▶ [ФОРМУЛИРОВКА ЗАДАНИЯ]:
Ответьте по тексту о Станиславском и Крэге, приведенному ниже:
1. Чем, по твердому убеждению Станиславского, является жест?
2. Против чего, в частности, возражал Станиславский, считая движение на сцене нежелательным?
3. Что, по словам Крэга, для него важнее?

Оба хотели, чтобы высшая, вечная, сверхличная правда идеи трагического поэта была мощно подтверждена актерской игрой. Но шли к этой цели разными путями. А потому постоянно упирались в простейший вопрос: с чего начинать работу с актером, с внешнего (жест, поза, интонация) или с внутреннего (переживание, чувство)? Станиславский был твердо убежден, что «жест есть рефлекс чувства» и что, следовательно, только верный «внутренний голос» может подсказать точный жест, точную интонацию. Движение — всякое движение актера на сцене — на данном этапе его исканий представлялось ему вообще не очень-то желательным. Поэтому, в частности, он возражал против открытого монолога. «Я нашел возможность, — сообщал он Крэгу, — жить разными чувствами без движений, и только потому, что я очень внимательно смотрю в лицо, которому говорю. Говоря же в публику, я в этих местах сейчас же терял переживание и начинал представлять. И в сильных местах не мог удержаться от движения».

Выходило, что движение — симптом дурной, чуть ли не обязательный признак «представления». Крэг спорил: «Это очень плохо, что вы удерживались от движения»... Станиславский настаивал: «Если вам нужно движение — ищите его у актера через душу».

«Между нами, — резюмировал Крэг, — та разница, что для вас важнее не как играть, а что играть, а я, наоборот, как, а не что, для меня стиль важнее».

Рассуждений о стиле Станиславский избегал. Но в процессе обсуждения почти каждого эпизода он постоянно склонял Крэга к сидячим мизансценам, то и дело спрашивал: «Можно ли им начать переживать и позволить им садиться по временам?» Крэг иногда соглашался: «Это как вы найдете лучше», однако чаще испуганно возражал: «В предыдущей сцене уже сидели!» Он никак не мог уразуметь, почему для Станиславского «переживать» и «садиться» — чуть ли не синонимы. Он вообще полагал, что в трагедийном спектакле подолгу рассиживаться некогда и не следует.

Перечитывая записи бесед, поражаешься, как часто — и под любым предлогом — Станиславский подсказывал все одно и то же: «Чтобы сцена прошла легко и мало останавливала на себе внимание, нужно как можно меньше двигаться. Хотелось бы для этого их всех посадить»... «Вы хотите, чтобы действующие лица в этом акте все время стояли. Я хотел бы сказать вам, что сидя — позы богаче». «Хотите ли вы, чтобы мы представляли, или переживали тончайше?» — спрашивал он. «Конечно, не играть, а переживать», — говорил Крэг. «Тогда, — мгновенно подхватывал Станиславский, — нужно было бы почаще сажать актера».

▶ [ПРЕДСТАВЛЕННЫЕ ДАННЫЕ]:
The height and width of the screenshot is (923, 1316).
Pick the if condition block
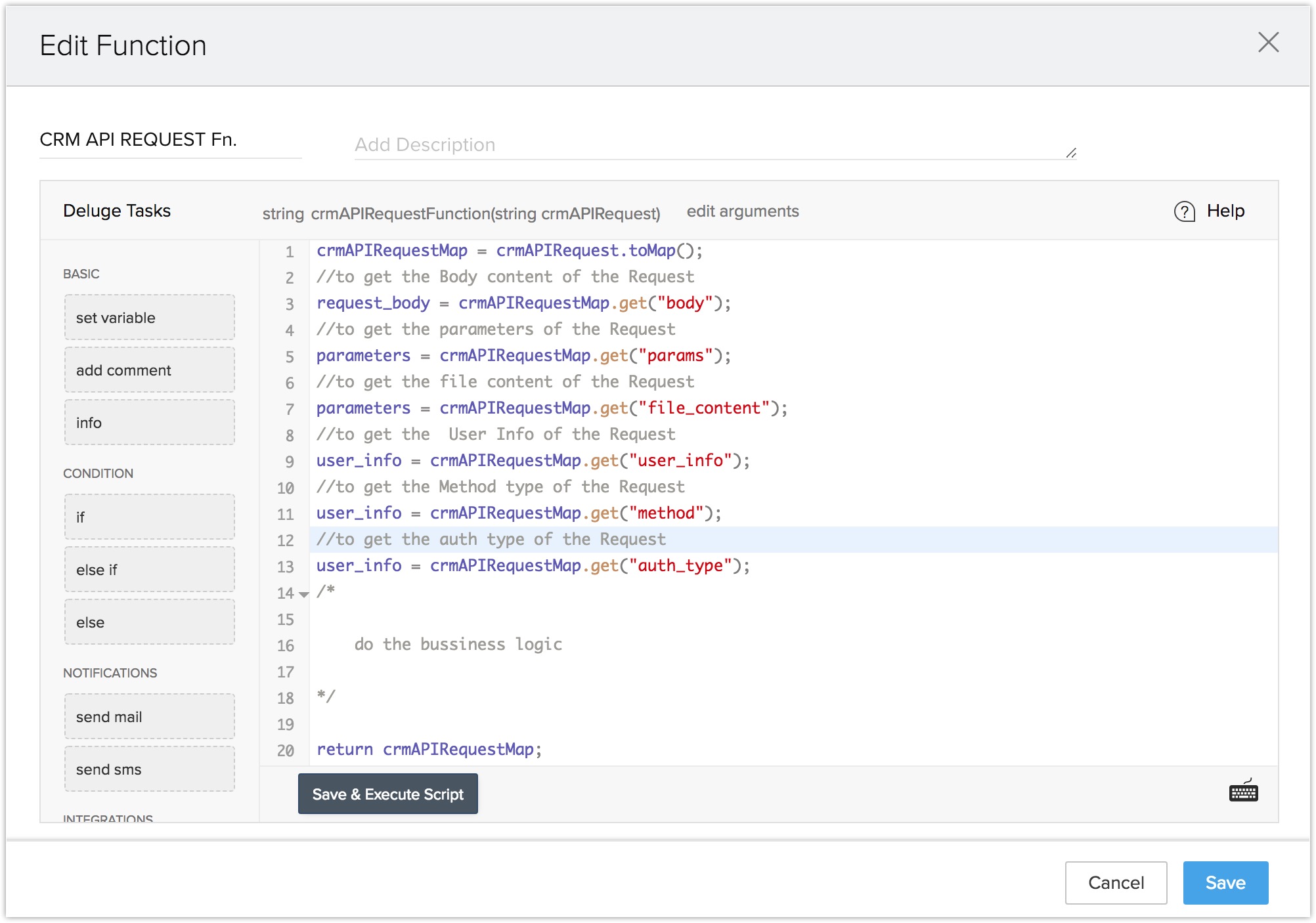[x=149, y=517]
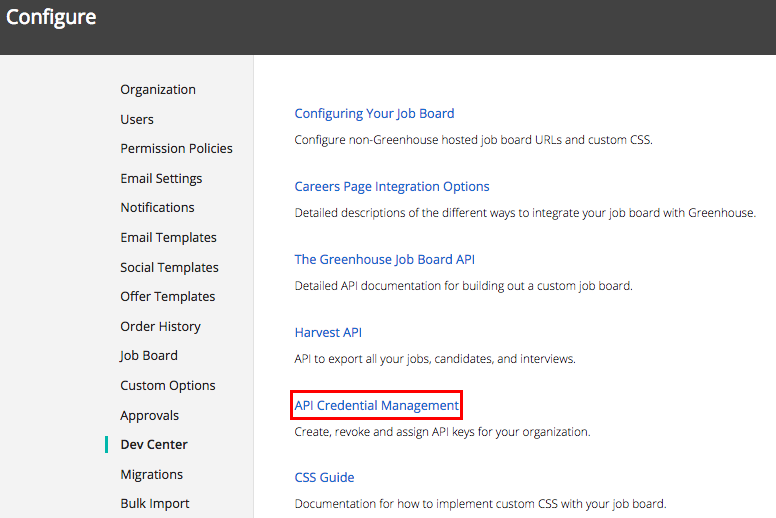Go to Email Templates
Viewport: 776px width, 518px height.
[x=168, y=237]
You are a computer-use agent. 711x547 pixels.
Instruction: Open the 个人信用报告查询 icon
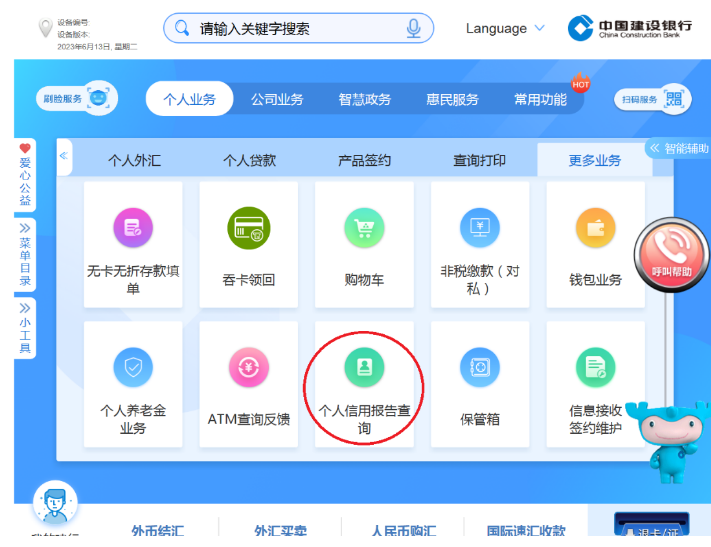[364, 368]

▶ [ОТВЕТ]:
1. Жест есть рефлекс чувства.
2. Он возражал против открытого монолога.
3. Для Крэга важнее стиль, то есть как играть, а не что играть.